If you really want to go into detail about MyISAM vs. InnoDB/XtraDB, you can check out the following links:
http://www.mysqlperformanceblog.com/2009/01/12/should-you-move-from-myisam-to-innodb/
http://www.rackspace.com/knowledge_center/article/mysql-engines-myisam-vs-innodb
So, to make a long answer even longer, you’ll need to profile your MySQL instance after you can generate production traffic. I know you said you couldn’t, but … this question is kind of like me asking “What haircut would look best on me”, without including a picture.
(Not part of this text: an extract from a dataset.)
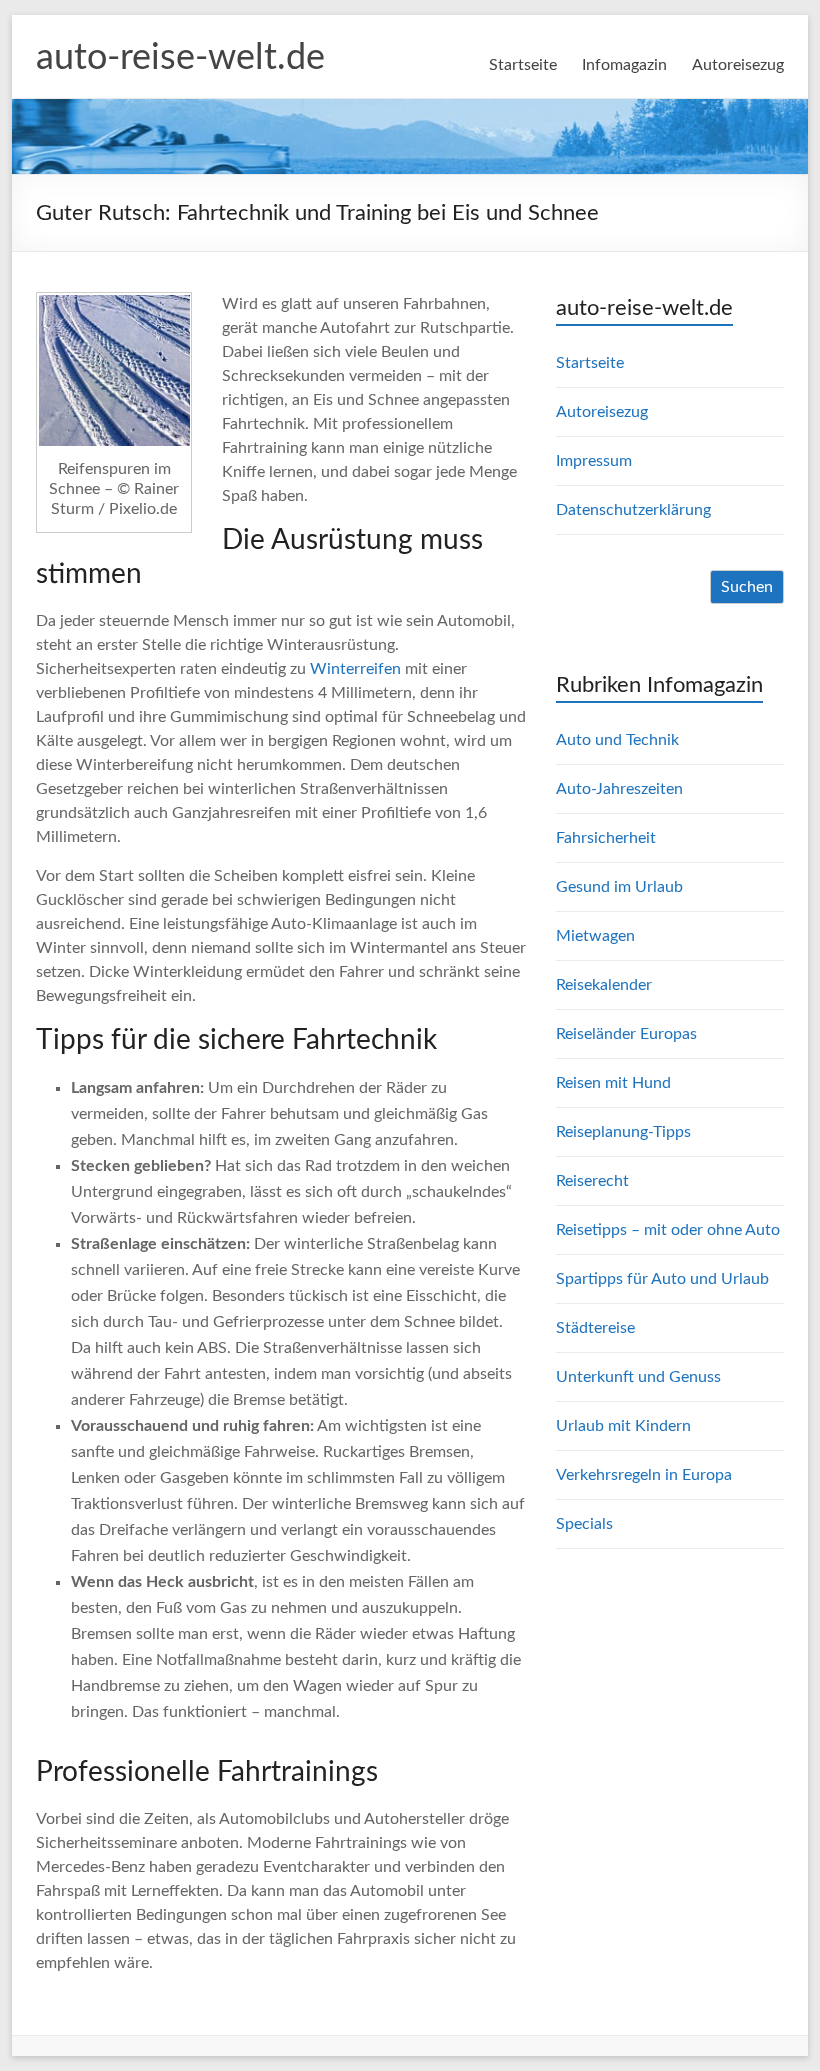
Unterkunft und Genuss (638, 1377)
WordPress can use InnoDB (or XtraDB) just fine. I have done consulting and training for sites that host WordPress at scale, using any of MyISAM, InnoDB, and XtraDB.
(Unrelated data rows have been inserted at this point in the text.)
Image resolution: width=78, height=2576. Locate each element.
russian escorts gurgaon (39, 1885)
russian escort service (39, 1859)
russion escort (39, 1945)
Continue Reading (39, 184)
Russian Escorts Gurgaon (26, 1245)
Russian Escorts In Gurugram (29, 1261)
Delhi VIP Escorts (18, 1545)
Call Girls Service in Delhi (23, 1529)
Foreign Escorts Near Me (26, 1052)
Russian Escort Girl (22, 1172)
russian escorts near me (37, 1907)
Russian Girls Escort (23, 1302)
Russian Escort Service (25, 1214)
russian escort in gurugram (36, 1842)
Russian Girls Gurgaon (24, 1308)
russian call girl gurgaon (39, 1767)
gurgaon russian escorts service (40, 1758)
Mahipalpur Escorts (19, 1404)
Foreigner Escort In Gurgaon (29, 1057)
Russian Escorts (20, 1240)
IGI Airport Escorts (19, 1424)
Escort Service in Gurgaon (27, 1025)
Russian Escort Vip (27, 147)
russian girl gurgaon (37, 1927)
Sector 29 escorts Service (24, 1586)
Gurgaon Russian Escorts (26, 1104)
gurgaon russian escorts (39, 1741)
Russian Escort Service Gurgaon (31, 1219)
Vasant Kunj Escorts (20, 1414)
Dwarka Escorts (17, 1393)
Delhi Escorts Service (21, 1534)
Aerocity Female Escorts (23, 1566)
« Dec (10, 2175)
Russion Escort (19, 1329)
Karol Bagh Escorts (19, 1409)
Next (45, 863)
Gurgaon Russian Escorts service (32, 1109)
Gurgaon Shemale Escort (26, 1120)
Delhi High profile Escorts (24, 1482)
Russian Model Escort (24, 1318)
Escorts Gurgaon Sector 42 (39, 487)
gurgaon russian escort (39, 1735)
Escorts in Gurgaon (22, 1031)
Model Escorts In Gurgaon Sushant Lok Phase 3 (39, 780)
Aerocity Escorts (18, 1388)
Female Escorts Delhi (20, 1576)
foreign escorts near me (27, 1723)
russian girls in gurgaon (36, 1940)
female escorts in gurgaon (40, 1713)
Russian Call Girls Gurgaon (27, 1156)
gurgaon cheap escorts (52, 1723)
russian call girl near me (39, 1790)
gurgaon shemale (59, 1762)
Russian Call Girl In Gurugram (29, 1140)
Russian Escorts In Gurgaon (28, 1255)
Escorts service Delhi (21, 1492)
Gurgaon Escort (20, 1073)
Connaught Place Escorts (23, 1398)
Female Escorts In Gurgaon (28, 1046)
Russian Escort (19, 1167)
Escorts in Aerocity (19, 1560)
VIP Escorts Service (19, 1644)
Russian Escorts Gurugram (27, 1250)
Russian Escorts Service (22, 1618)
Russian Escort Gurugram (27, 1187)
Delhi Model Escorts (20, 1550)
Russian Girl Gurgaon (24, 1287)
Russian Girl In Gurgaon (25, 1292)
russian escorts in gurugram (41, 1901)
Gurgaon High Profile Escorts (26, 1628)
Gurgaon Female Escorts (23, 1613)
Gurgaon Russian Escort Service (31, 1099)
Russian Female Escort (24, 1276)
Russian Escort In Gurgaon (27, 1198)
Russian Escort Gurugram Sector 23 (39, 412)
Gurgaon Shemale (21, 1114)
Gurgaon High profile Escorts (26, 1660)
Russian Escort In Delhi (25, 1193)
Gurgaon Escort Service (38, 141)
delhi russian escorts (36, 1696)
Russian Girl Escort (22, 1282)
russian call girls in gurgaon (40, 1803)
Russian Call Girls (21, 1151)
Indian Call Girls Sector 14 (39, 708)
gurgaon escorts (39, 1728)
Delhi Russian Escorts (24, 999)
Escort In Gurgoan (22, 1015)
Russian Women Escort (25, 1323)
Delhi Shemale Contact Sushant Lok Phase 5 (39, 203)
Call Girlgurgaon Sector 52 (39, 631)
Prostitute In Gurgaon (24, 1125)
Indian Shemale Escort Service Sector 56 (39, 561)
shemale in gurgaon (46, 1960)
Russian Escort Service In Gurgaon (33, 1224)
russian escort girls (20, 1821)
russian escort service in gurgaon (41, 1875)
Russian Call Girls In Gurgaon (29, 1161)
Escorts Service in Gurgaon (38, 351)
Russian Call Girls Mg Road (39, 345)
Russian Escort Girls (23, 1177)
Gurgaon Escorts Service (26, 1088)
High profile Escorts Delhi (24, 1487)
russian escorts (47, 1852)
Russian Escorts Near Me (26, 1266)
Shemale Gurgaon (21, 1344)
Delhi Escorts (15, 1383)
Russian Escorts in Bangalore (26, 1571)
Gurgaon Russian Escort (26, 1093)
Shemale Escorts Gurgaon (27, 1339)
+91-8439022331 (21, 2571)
WordPress 3.5.1 creates tables without specifying the storage engine. So it honors the default storage engine on whatever instance of MySQL you’re using. As of MySQL 5.5 (ca. December 2010), the default storage engine is InnoDB. I tested installing WordPress on a virtual host running MySQL 5.6.10, and it created tables using the InnoDB storage engine.
I don’t have any benchmarks to share, but those would be of limited use anyway, because performance depends so much on the given hardware, the traffic load, and other factors.
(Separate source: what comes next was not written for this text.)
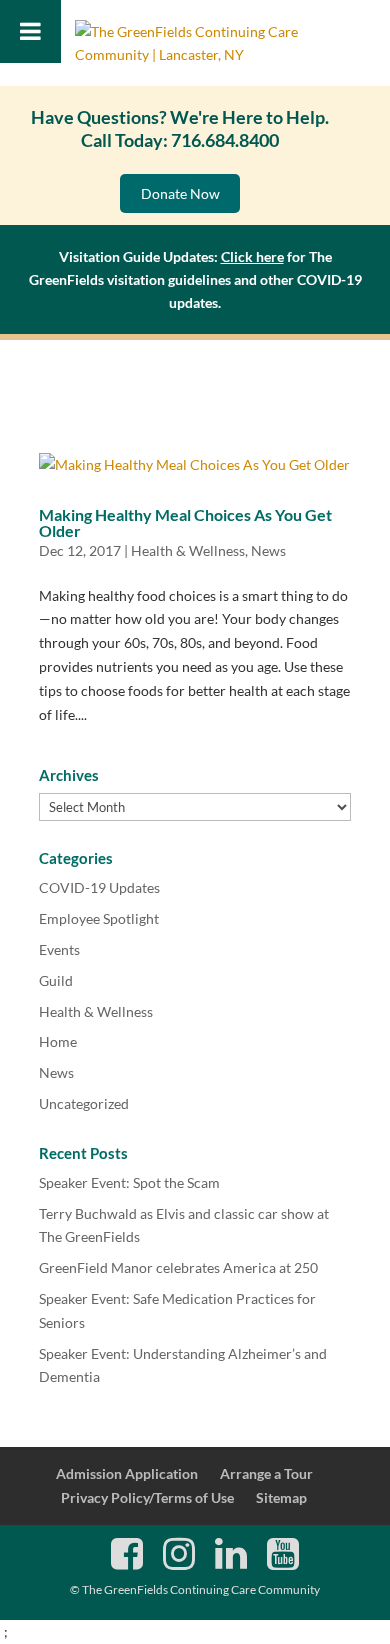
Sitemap (281, 1497)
A CMS like WordPress tends to be heavily weighted toward read-only queries. This is where InnoDB should give good benefit, because it caches data pages as well as indexes. MyISAM only caches indexes, and relies on the filesystem cache to hold data.
So the key to making WordPress perform well is to allocate enough
innodb_buffer_pool_size
to hold the data and indexes for all your tables. The data size of a WordPress site (even one with hundreds of articles) isn’t typically very large, so you probably only need a few GB of buffer pool to hold all frequently-requested data in the buffer. Once the data and index pages have populated the InnoDB buffer pool, 99.9% of your queries will be served out of RAM, and the site will have great performance.As with any caching system, the real killer to performance is when your “hot” data is larger than the cache, forcing queries to incur disk I/O. A single disk I/O is worth a few thousand RAM accesses, so you want to serve content completely out of RAM as much as possible.
The improvements in XtraDB are designed to help as the number of Threads_running gets higher, or the buffer pool gets larger (e.g. dozens of GB). It’s unlikely that a single WP site will exercise either MySQL or Percona Server so heavily that these improvements will offer more than a slight advantage. Unless you’re going to host hundreds of WP sites on a given server like a hosting company.
You may even find that the bottleneck ceases to be the database, and then you need to focus on front-end optimizations.